Отвыкнув от сна, Бальрих ощутил в темноте особый прилив бодрости. Он включил свет и вдруг увидел перед собой широкие плечи, голову с большим выпуклым лбом, узкое, осунувшееся лицо.
И он испугался, перед ним был чужой человек. «Неужели это и вправду твое лицо?» Он помнил его еще квадратным, как колода. «Неужто у тебя уже было столько дум и забот, бедняга? Забот о делах столь отдаленных, что ты еще не скоро увидишь их целительный исход. И сколько же придется ждать?»
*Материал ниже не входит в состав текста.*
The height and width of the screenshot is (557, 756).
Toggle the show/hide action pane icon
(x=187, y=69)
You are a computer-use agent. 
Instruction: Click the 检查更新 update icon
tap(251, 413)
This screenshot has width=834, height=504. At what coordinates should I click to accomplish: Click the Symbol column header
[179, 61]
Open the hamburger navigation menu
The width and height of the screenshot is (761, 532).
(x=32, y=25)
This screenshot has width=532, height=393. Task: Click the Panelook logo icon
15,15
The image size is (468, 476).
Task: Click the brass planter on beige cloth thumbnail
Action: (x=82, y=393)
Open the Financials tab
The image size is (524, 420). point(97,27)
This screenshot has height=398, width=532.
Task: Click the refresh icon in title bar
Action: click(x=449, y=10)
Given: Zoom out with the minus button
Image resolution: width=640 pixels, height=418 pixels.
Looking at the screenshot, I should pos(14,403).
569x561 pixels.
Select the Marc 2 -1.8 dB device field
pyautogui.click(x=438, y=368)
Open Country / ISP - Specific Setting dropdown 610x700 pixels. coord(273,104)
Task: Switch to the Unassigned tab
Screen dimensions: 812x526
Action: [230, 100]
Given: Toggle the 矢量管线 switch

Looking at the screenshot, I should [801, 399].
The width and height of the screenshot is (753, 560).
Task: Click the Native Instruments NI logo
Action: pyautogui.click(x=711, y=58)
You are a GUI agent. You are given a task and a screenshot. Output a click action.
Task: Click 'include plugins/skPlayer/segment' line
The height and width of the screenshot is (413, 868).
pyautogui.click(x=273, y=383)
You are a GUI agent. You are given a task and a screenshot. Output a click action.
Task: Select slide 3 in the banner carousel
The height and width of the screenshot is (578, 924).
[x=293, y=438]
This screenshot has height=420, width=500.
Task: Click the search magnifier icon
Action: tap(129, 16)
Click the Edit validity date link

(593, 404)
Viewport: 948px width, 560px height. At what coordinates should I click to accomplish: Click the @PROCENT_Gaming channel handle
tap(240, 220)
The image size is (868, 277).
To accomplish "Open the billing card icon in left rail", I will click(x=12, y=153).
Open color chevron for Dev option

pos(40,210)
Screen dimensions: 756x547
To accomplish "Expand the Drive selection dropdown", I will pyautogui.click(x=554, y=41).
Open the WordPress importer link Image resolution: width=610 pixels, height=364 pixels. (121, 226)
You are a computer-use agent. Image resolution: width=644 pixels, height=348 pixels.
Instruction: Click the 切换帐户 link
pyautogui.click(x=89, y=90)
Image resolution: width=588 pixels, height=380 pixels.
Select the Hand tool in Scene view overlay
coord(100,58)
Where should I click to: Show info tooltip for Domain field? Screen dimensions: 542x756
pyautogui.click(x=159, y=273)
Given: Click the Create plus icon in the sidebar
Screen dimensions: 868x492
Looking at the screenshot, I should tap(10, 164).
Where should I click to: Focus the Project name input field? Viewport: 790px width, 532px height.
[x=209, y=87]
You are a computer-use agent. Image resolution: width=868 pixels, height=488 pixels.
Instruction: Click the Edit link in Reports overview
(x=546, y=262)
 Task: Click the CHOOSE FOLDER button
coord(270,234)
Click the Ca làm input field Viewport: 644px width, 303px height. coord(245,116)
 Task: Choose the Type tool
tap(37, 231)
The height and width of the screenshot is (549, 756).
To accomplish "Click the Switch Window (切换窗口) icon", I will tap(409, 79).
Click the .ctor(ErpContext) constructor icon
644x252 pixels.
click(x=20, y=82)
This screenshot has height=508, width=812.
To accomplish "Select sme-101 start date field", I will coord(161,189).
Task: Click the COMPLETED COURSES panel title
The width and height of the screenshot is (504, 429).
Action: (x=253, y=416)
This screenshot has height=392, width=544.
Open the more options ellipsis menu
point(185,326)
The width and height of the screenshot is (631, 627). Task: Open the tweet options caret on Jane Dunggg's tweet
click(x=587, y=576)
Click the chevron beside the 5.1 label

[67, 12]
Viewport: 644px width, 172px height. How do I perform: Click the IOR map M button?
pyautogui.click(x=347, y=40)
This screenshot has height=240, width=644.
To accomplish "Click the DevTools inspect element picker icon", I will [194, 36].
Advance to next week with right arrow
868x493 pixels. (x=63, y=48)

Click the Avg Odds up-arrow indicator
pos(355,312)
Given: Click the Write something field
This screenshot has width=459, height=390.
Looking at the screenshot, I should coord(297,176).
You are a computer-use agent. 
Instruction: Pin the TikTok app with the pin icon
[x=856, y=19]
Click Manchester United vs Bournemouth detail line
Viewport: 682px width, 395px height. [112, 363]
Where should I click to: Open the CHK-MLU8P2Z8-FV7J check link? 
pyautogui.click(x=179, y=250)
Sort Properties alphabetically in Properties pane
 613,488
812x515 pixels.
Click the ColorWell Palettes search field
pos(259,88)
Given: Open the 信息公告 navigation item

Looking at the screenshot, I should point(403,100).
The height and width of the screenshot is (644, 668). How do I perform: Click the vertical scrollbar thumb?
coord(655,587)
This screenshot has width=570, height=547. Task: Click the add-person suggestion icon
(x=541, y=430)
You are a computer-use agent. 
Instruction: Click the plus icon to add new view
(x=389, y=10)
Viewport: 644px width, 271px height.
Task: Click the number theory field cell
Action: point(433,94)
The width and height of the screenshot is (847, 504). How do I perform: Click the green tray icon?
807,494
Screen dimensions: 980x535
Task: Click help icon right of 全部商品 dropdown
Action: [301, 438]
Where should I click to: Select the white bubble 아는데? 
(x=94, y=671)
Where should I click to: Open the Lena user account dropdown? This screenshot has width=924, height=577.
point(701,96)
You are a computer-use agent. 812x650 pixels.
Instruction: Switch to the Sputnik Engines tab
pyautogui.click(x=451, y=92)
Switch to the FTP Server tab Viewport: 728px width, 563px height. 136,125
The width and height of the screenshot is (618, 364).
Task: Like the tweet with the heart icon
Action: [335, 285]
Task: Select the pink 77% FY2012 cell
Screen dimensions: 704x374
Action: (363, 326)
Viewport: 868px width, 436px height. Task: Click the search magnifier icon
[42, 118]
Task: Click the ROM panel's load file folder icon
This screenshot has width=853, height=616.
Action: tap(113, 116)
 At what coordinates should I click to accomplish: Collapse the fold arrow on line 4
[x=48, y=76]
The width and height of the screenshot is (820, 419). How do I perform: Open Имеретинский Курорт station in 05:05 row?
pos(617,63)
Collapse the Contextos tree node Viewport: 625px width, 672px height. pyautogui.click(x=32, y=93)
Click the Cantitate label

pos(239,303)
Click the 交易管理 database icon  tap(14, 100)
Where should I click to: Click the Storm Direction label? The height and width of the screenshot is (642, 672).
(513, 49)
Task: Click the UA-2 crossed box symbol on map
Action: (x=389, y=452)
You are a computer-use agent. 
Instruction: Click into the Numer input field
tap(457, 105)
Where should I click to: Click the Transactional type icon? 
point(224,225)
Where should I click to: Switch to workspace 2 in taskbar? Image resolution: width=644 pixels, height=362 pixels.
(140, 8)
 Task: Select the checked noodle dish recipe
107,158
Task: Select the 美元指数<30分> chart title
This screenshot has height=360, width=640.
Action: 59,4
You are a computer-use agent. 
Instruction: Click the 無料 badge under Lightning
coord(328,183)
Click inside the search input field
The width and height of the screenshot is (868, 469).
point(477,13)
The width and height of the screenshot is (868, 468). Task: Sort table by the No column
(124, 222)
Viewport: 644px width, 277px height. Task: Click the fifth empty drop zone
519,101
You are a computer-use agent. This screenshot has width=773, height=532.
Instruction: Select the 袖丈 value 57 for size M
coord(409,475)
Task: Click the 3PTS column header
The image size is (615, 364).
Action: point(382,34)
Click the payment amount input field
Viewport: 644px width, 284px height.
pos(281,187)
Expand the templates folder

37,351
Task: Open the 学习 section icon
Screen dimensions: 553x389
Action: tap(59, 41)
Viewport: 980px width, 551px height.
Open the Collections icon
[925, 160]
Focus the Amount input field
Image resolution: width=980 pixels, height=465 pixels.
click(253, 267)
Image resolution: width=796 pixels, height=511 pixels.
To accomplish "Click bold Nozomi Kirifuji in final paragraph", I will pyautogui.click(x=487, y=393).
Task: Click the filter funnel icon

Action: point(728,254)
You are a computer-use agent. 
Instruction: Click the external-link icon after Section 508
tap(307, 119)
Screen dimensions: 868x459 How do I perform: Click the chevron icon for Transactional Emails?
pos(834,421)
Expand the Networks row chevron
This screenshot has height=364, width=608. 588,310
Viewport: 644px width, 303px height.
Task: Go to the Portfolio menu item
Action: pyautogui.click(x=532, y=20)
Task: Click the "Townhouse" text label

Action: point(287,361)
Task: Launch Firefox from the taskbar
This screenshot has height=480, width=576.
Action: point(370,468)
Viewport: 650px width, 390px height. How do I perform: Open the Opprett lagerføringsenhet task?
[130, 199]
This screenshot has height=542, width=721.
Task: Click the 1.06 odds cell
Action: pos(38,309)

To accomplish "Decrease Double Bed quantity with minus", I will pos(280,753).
«Я не переживу этого, — подумал он, цепенея от ужаса. — Я знаю лучше их, что со мной. Они называют это манией величия и манией преследования. Но они еще не знают, что у меня уже было искушение наброситься на Фишера, а потом на медицинского советника. И вот сегодня я не выдержал. Этот дом действует на меня. Я погиб».
И, закрыв лицо руками, он опустил голову, словно молился. Страшно находиться здесь, но и не менее страшно выйти отсюда одиноким на всю жизнь, и неизвестно, хватит ли у тебя силы выдержать — выдержать борьбу с целым миром?
Тут голос бога в его душе сказал: «Ты не один, и твоя миссия — это миссия всех. Все вы должны подняться до вершин разума, опираясь друг на друга, — все как один. И нищий Динкль так же достоин этого».
Уже рассветало. Бальрих уснул.
Проснувшись, он почувствовал ту же усталость и смятение, что и накануне. Блуждание мыслей сменялось забытьем, продолжавшимся часть дня и всю ночь, и как только первые лучи солнца заглянули в окно, он потребовал врача. Оказалось, что тот уже ждет его в саду.
Сад был полон зелени — зеленые дорожки, зеленый высокий дощатый забор вокруг. Кругозор был очень тесен — всюду густой кустарник или деревья, склонявшие зеленокудрые вершины до самой земли. Кто быстро пробегал здесь по траве, кто шествовал важно. Но только один обитатель этого дома дольше других оставался на виду. Он стоял в самом конце сада, худой и длинный, пронзив взглядом зеленоватый воздух, и воздев неподвижную руку, приветствовал небо.